Due Monday, November 28 Wednesday, November 30

  1. Show directly from the definition that the convolution operator is associative and commutative.
  2. The exponential distribution with rate \(\lambda > 0\) is a continuous distribution defined by the probability density function (pdf) $$ f(x) = \lambda \exp(-\lambda x) $$ where \(0 \leq x < \infty\). Compute the moment generating function for the exponential distribution use it to determine the mean and variance of a exponentially-distributed random variable \(X\).

Ungraded Practice Problems

  1. Compute the Fourier expansion of the selection function \(Sel : D_3 \rightarrow \{-1,1\}\) which outputs \(x_2\) if \(x_1 = -1\) and outputs \(x_3\) if \(x_1 = 1\).
  2. Compute the Fourier expansion of the sortedness function \(Sort_4 : D_4 \rightarrow \{-1, 1\}\) defined by \(Sort_4(x) = -1\) if and only if \(x_1 \leq x_2 \leq x_3 \leq x_4\) or \(x_1 \geq x_2 \geq x_3 \geq x_4\).

Complexity Exercises

  1. CLRS, Exercises 34.1-1 and 34.1-5.
  2. A hamiltonian path from \(u\) to \(v\) in an undirected graph \(G = (V, E)\) is a simple path from \(u\) to \(v\) that visits each vertex in \(V\) exactly once. The decision problem HAM-PATH is: given \(G = (V, E)\), \(u\), and \(v\), is there a hamiltonian path from \(u\) to \(v\)? Show that HAM-PATH is in NP.
  3. Let \(G = (V, E)\) be an undirected graph. A set of vertices \(S\) contained in \(V\) is independent if no two vertices in \(S\) are joined by an edge. The decision problem INDEPENDENT-SET is: given \(G = (V, E)\) and a positive integer \(k\), does \(G\) contain an independent set of size at least \(k\)? A set of vertices \(T\) contained in \(V\) is a vertex cover if every edge \(e\in E\) has at least one end in \(T\).
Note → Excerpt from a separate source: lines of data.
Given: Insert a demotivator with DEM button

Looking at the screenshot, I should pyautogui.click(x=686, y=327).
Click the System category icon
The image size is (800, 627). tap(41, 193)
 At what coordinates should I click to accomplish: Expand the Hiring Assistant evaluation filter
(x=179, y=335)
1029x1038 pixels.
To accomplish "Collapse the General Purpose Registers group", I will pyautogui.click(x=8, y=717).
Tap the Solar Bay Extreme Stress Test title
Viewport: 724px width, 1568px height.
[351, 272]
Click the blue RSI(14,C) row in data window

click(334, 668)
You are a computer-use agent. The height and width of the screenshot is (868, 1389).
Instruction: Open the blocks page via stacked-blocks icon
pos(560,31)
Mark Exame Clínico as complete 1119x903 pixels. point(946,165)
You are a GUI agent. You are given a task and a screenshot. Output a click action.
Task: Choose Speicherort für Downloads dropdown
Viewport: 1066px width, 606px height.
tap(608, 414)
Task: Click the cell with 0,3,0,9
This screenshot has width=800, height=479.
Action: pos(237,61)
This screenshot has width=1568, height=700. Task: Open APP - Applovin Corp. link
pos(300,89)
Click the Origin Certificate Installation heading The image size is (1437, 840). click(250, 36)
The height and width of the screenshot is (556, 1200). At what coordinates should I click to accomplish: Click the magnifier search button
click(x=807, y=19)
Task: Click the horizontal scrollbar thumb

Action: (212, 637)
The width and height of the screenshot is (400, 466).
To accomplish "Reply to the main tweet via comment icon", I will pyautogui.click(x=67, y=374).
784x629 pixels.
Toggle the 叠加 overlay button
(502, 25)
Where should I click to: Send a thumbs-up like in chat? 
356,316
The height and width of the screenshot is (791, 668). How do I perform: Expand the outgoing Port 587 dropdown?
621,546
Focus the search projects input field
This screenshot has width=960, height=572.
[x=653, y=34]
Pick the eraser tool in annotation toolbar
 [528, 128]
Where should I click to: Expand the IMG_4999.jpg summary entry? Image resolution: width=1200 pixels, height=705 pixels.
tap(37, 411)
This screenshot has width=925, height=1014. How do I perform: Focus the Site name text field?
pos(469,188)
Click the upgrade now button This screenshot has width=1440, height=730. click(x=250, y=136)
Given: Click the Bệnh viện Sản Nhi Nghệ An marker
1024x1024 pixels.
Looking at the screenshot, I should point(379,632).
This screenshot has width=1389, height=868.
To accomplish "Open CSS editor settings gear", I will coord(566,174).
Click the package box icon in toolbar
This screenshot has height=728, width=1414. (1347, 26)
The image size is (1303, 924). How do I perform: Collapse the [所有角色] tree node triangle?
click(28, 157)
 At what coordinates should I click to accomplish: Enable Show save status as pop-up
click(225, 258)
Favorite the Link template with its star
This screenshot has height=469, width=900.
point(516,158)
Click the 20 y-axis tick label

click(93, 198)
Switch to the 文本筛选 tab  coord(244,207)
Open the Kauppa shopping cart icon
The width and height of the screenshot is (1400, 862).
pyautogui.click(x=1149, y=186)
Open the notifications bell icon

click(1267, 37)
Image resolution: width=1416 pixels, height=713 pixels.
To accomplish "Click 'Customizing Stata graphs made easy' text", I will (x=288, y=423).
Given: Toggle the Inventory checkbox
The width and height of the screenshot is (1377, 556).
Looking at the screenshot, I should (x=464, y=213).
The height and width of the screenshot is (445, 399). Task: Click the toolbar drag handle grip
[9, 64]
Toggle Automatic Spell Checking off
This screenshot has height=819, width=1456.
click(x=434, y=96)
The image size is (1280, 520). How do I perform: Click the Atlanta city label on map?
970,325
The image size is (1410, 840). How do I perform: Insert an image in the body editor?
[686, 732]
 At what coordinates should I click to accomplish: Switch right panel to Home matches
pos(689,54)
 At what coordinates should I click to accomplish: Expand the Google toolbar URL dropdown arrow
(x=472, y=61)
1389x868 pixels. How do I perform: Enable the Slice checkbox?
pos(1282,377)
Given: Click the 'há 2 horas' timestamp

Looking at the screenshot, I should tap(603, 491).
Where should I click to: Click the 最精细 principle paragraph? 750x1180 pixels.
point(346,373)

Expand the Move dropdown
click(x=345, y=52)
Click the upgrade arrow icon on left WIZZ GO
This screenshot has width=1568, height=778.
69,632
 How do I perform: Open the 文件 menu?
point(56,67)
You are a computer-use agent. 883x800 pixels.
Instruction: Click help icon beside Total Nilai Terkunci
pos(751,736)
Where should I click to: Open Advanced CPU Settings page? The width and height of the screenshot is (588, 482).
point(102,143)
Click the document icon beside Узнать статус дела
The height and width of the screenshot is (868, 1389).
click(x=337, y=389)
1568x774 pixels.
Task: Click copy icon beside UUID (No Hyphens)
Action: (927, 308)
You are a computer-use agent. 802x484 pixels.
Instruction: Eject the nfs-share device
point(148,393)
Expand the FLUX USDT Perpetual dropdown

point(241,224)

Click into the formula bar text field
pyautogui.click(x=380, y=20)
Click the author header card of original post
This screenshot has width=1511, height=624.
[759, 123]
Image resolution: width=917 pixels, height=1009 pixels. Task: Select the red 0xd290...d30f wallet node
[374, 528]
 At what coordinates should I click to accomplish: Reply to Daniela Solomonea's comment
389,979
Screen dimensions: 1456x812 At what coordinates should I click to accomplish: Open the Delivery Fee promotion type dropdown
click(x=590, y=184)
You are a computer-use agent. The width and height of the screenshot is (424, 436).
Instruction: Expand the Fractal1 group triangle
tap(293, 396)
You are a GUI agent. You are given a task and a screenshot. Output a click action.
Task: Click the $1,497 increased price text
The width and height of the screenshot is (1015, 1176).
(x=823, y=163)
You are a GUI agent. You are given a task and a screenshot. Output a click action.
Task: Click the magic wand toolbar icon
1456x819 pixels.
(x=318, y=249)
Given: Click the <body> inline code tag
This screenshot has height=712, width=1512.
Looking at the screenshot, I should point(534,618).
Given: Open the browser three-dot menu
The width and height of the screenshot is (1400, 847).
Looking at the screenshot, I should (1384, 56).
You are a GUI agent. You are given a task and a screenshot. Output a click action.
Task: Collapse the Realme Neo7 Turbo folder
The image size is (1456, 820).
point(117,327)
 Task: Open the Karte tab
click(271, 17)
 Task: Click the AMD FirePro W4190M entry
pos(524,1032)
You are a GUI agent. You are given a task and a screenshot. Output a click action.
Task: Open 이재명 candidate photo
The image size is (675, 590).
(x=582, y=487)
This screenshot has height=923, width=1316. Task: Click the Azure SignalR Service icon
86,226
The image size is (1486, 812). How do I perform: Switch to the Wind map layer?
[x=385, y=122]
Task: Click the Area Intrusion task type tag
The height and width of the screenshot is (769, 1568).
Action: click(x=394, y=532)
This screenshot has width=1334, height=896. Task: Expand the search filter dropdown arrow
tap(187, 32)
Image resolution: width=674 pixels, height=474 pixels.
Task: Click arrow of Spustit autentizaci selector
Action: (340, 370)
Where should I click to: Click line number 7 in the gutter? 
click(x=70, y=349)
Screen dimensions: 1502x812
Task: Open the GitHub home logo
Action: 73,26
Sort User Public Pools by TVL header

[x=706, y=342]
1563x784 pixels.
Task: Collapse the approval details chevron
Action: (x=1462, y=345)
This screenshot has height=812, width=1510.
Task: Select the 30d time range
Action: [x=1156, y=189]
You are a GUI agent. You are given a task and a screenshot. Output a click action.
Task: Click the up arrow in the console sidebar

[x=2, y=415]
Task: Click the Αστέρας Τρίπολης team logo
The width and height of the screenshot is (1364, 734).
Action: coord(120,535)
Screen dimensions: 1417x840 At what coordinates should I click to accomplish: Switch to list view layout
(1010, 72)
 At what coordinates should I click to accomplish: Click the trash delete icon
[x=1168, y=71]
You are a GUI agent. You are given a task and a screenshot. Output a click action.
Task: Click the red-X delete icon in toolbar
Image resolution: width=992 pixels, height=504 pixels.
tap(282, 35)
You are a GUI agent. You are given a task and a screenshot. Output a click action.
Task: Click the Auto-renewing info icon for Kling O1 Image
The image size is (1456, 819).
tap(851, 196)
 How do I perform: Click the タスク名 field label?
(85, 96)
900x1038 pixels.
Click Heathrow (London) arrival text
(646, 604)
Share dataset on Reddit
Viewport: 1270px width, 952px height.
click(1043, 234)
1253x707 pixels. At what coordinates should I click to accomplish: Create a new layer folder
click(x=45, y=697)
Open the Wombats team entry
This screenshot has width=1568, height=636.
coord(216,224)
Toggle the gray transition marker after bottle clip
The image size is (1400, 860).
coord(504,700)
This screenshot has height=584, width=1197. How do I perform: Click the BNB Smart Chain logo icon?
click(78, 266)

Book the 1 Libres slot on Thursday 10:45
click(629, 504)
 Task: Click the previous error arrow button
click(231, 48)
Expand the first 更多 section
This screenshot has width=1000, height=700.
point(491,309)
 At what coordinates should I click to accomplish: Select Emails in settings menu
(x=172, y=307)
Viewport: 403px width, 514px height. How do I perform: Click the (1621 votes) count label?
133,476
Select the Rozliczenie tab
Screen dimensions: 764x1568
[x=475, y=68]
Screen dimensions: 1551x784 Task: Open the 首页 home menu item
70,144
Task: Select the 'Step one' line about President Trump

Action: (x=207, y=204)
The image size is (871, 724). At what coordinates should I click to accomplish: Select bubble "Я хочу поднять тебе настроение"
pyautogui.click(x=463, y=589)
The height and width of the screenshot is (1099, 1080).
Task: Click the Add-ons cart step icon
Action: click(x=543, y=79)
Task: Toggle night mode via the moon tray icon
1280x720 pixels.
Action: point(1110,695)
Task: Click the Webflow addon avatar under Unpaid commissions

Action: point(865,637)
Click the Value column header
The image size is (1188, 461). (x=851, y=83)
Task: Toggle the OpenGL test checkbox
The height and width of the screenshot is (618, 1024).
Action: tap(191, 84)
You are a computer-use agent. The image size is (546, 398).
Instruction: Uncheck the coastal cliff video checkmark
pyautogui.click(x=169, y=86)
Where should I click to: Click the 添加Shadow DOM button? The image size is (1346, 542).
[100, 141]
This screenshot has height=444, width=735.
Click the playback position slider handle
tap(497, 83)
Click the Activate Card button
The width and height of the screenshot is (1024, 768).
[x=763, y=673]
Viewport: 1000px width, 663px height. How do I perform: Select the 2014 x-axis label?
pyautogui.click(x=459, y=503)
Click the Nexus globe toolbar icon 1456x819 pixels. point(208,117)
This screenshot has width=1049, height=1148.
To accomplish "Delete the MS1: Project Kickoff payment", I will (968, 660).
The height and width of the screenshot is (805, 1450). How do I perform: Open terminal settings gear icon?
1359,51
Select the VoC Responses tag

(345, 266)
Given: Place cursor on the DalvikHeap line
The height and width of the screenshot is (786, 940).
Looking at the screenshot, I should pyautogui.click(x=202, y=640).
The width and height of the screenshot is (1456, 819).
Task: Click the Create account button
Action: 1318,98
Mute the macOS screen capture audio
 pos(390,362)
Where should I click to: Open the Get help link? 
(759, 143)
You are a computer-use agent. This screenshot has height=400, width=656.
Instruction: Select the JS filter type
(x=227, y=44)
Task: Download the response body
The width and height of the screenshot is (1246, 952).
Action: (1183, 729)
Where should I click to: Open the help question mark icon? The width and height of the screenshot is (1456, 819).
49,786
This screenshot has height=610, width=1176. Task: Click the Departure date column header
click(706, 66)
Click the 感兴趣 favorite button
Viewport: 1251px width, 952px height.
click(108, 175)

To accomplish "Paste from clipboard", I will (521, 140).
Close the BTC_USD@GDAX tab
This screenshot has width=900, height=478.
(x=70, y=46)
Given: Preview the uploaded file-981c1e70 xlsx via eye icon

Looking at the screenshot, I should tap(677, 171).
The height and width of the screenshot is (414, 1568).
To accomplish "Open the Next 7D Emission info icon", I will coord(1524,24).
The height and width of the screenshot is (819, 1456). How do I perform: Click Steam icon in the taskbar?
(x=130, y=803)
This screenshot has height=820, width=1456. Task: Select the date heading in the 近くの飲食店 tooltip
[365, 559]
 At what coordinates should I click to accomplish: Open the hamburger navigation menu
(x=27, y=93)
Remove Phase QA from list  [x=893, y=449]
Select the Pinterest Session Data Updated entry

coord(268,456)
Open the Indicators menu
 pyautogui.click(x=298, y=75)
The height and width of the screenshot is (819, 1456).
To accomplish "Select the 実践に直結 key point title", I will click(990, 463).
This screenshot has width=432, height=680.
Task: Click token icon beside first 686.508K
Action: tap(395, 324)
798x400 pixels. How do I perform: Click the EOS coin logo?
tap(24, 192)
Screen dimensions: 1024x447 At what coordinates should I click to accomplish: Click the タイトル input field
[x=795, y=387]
The decision problem VERTEX-COVER is: given \(G = (V, E)\) and a positive integer \(k\), does \(G\) contain a vertex cover of size at most \(k\)? Prove that, given a graph \(G = (V, E)\), \(S\) is an independent set if and only if \(T = V - S\) is a vertex cover. Conclude that INDEPENDENT-SET can be reduced to VERTEX-COVER and vice versa.